Calculation	Works	Feature	Methods	SBP (mmHg)		DBP (mmHg)
		Num.*		MAE	STD	MAE	STD
No	Ours	11/15 *	RF	7.93	9.12	7.63	8.61
	Kachuee [15]	15/15	Adaboost	11.17	10.09	5.35	6.14
	Zhang [19]	20/20	Adaboost	10.03	14.43	5.35	8.33
Yes	Ours	11/15	RF	5.21	5.98	4.15	5.66
	Zhang [19]	20/20	Adaboost	7.73	7.96	4.30	4.50
	Geerthy [20]	23/17	RF	9.00	-	5.48	-
	Kachuee [15]	15/15	Adaboost	8.21	5.45	4.31	3.52
	El-Hajj [45]	22/22	Bi-GRU	2.58	3.35	1.26	1.63

*: The number before and after “/” is the feature number for SBP and DBP respectively.

provides details and the performance of these methods. Before calculation, although the prediction for DBP was slightly worse, the error for SBP in this paper was smaller than that of other methods. Furthermore, the calibration operation made up for this deficiency, and the results were further improved. After feature screening, the number of features retained were the least. However, in [45], the MAE for SBP and DBP was much smaller. On the one hand, the author trained and tested the model on a single dataset and the distribution difference of the data was small. On the other hand, the performance of Bi-GRU and attention mechanism was superior to traditional machine learning methods but also increased the computational complexity.

5. Discussion

Recently, wearable devices made great achievements in human multi-physiological signal detection [46,47]. The research of noninvasive continuous BP estimation based on the ECG signal and PPG signal attracted people’s attention, which makes the BP measurement equipment more portable and convenient. BP changes with time and is affected by multiple factors, such as exercise, age, emotion, diet, and temperature. It is easy to manifest the “white coat hypertension effect” when measuring BP in the hospital, which makes the accurate value more difficult to obtain [48]. Most databases such as UCI [15] contain multiple physiological signals, but information about age, gender, and weight is not available. Previous research had found that BP is highly related to these factors, which brings disadvantages to the research.

The designed device had the necessary functions for physiological signals acquisition, and the overall size was very small and convenient for daily signal acquisition. This provides a technical guarantee for our subsequent research without having to be limited by the public database. Meanwhile, as the number of extracted features grows, it is critical to obtain the most optimal set of features.
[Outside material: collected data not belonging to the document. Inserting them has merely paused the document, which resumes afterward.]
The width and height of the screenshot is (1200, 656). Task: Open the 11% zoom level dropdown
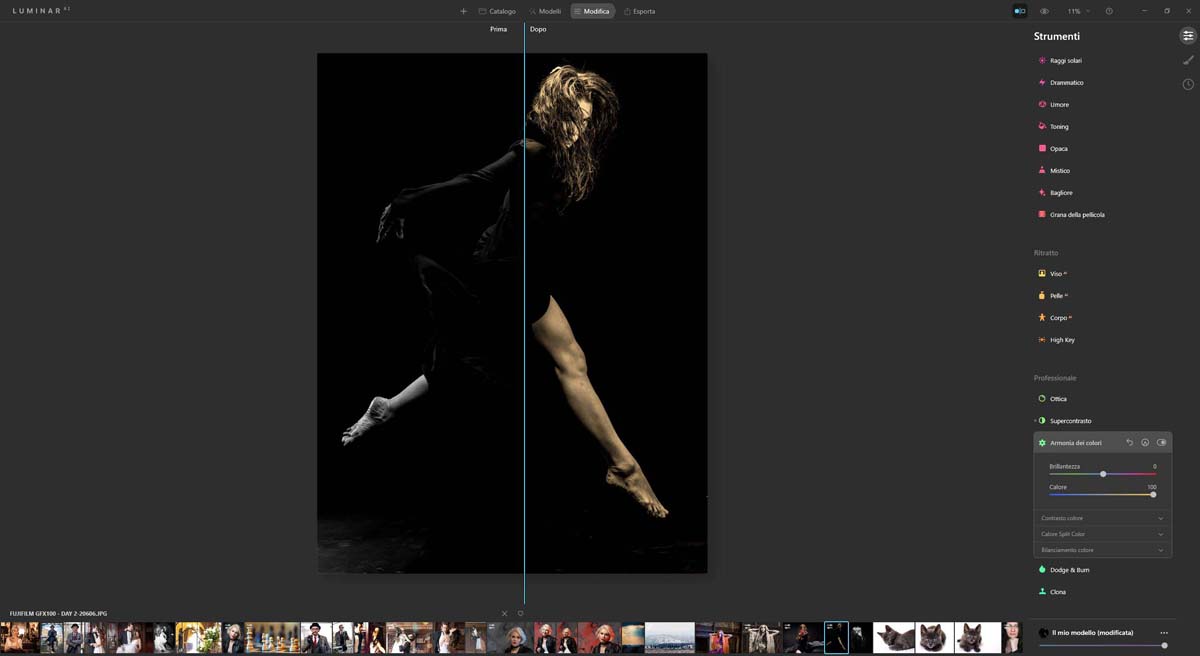[x=1078, y=11]
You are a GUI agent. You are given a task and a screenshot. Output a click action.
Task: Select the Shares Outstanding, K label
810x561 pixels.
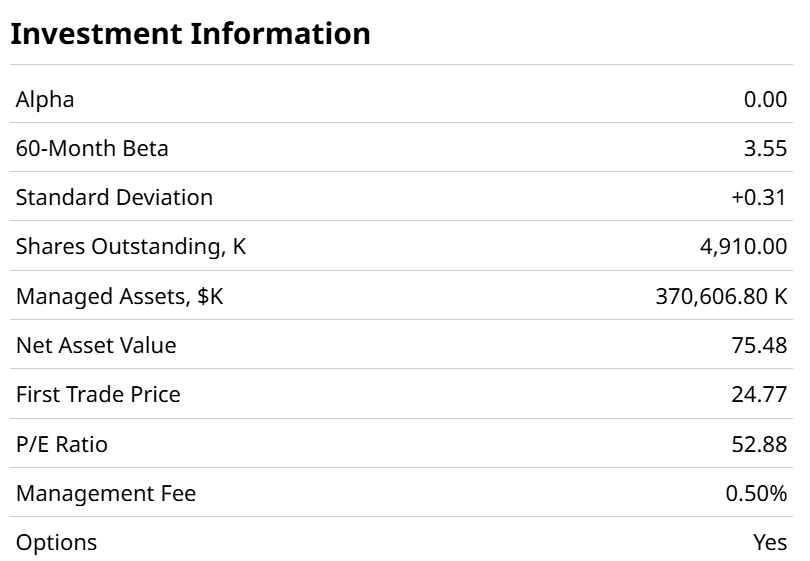coord(131,247)
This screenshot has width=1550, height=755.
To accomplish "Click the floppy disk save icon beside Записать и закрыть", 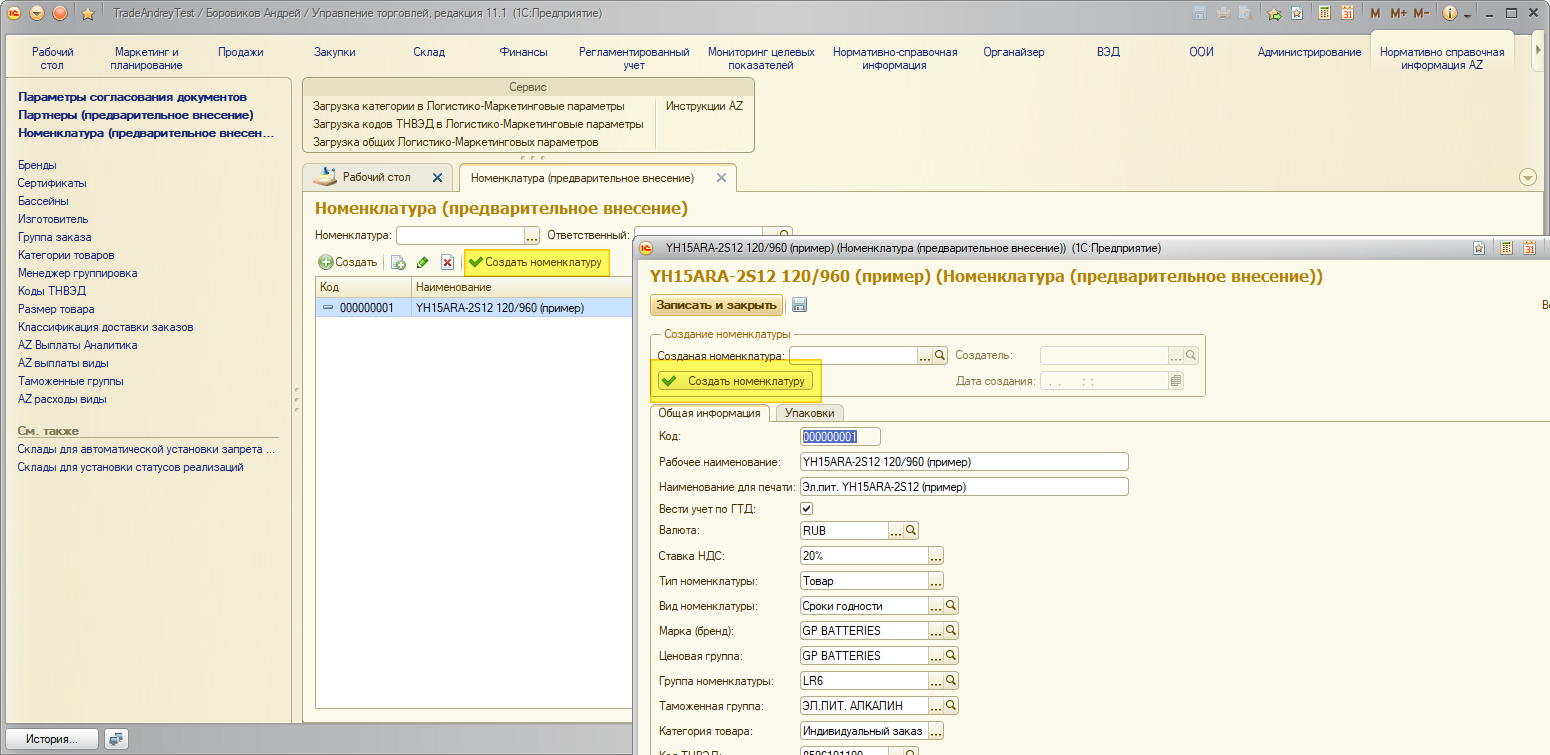I will tap(799, 306).
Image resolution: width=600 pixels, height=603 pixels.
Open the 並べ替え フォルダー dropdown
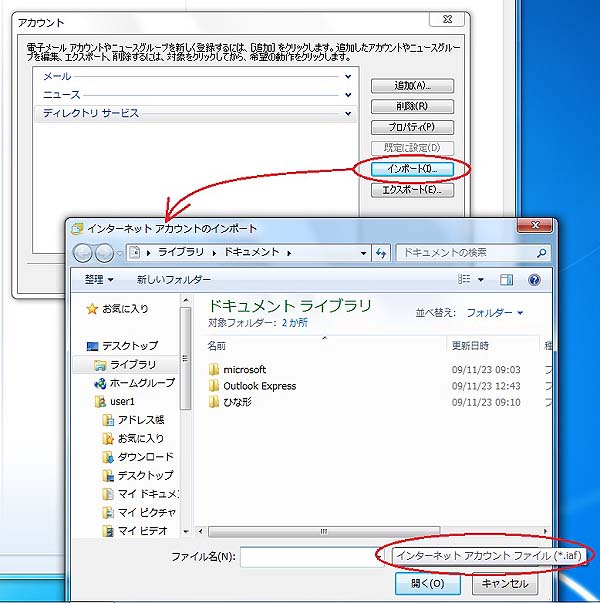coord(495,313)
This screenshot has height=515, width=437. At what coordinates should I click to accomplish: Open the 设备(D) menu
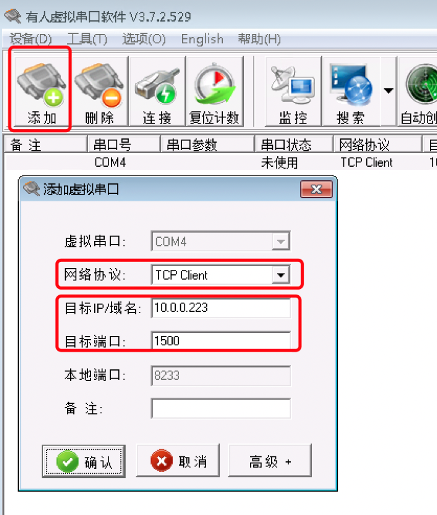pyautogui.click(x=31, y=39)
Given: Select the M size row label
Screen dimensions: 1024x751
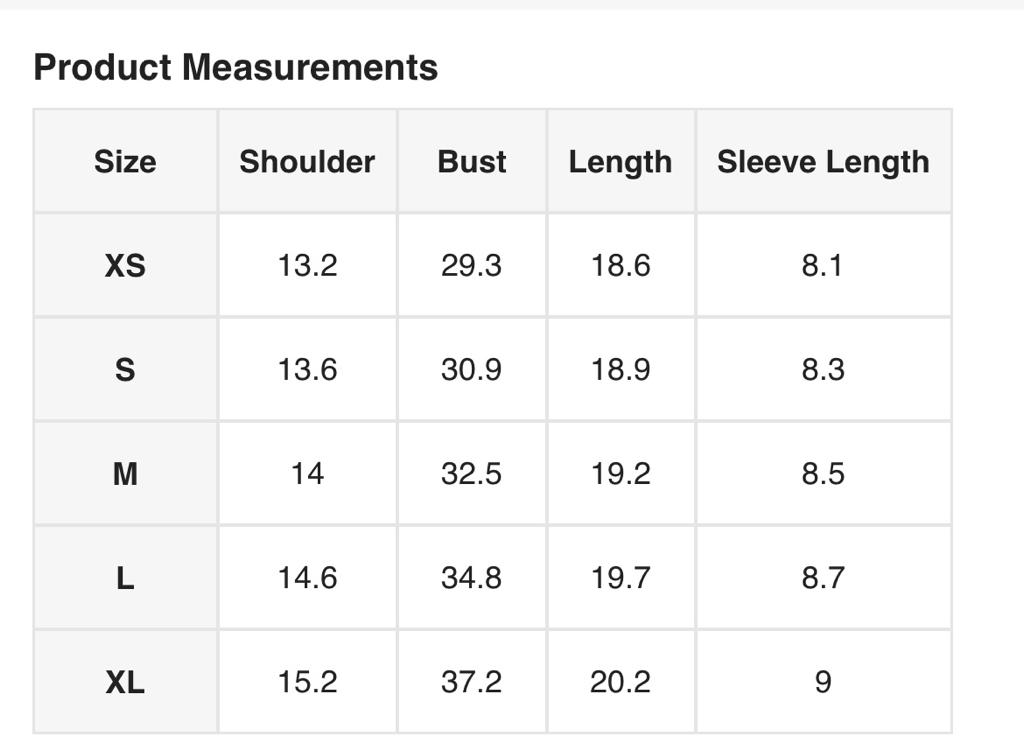Looking at the screenshot, I should tap(125, 474).
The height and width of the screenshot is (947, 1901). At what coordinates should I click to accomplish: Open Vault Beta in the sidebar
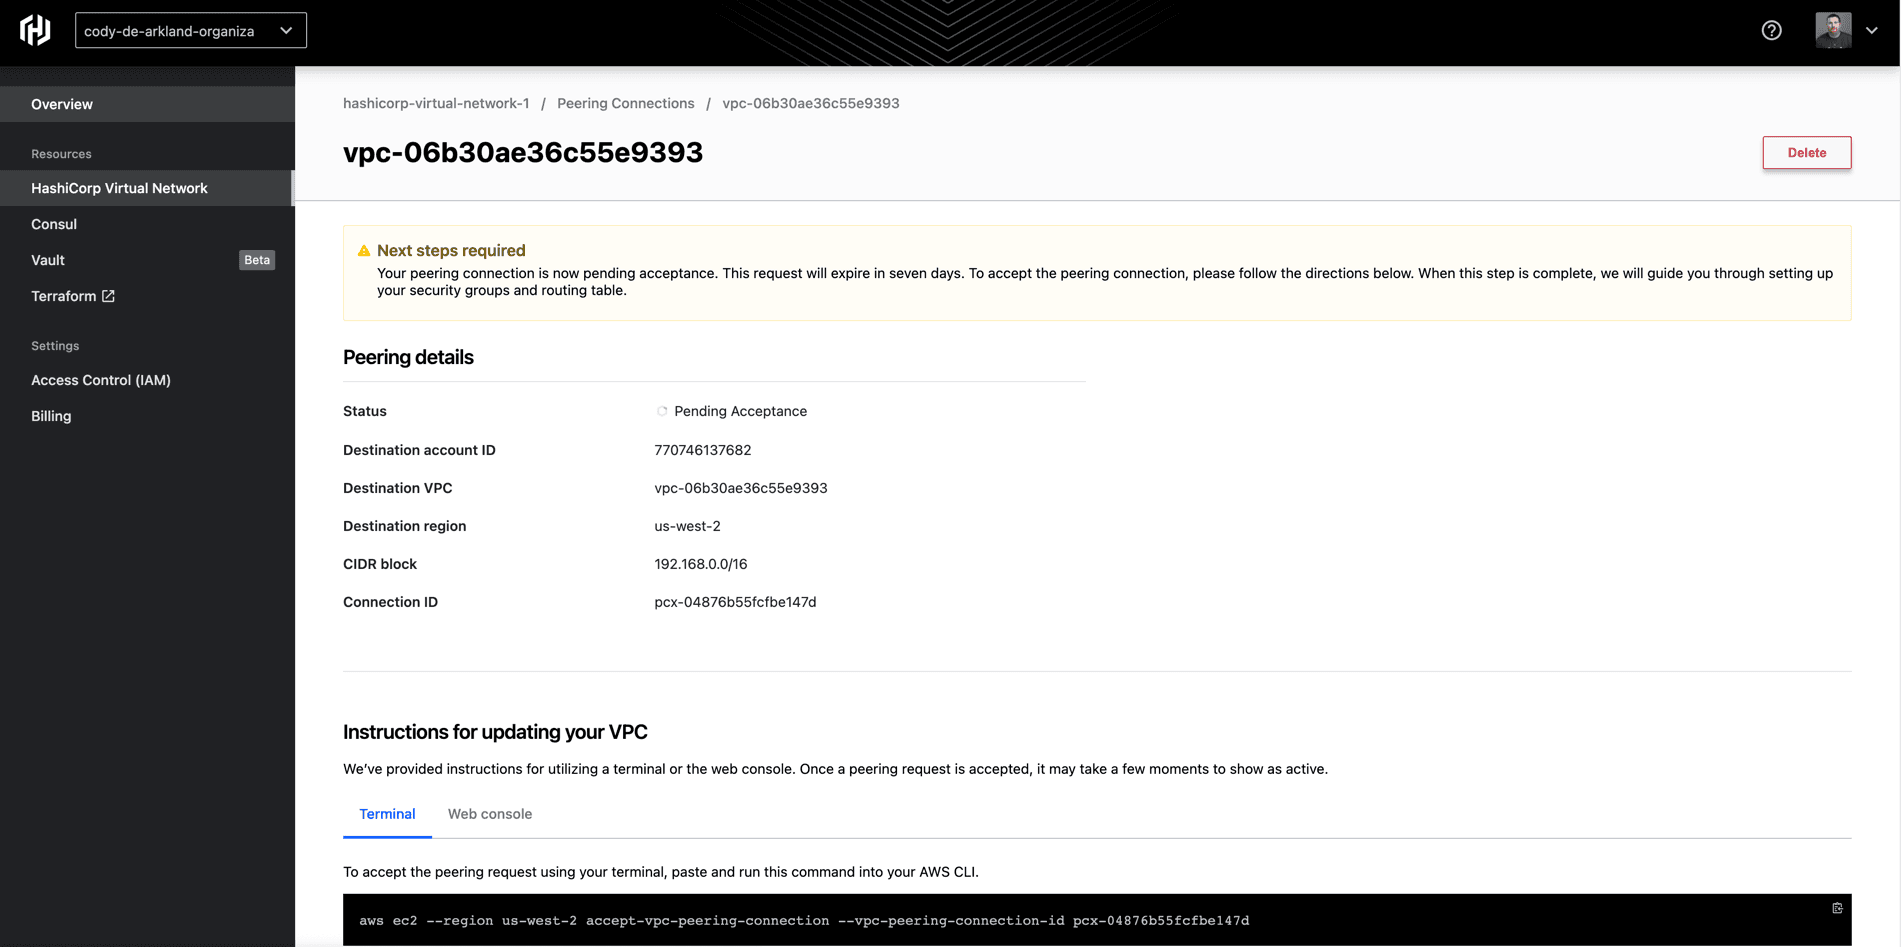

Since the MI is nonlinear and simple to calculate [49], it can effectively represent the dependence between features and is suitable for BP prediction.

6. Conclusions

In this paper, we designed a wearable device to collect ECG and PPG signals. Then, we proposed a multi-parameter fusion method for noninvasive continuous BP estimation. GCMI method was introduced to reduce features from 25 to 11 and 15 for SBP and DBP, respectively. This procedure effectively avoided the influence of redundant features on the model. We trained the model on a public dataset and tested it on a private dataset. The results showed that after calibration, the proposed method achieved good results.

In the future, we intend collect more signals from the hospital or community, especially from the elderly over 60 years old with hypertension. The amount of current private datasets is still small and the source of data is concentrated in younger people. The old are at high risk for HPT and have a more complex physical situation. It is meaningful to improve the accuracy of continuous BP monitoring for the old. Furthermore, we attempted to combine the traditional features with the CNN and LSTM networks. The 25 features extracted in this paper were still limited. For information mining of big data, these networks have more advantages than manual extraction.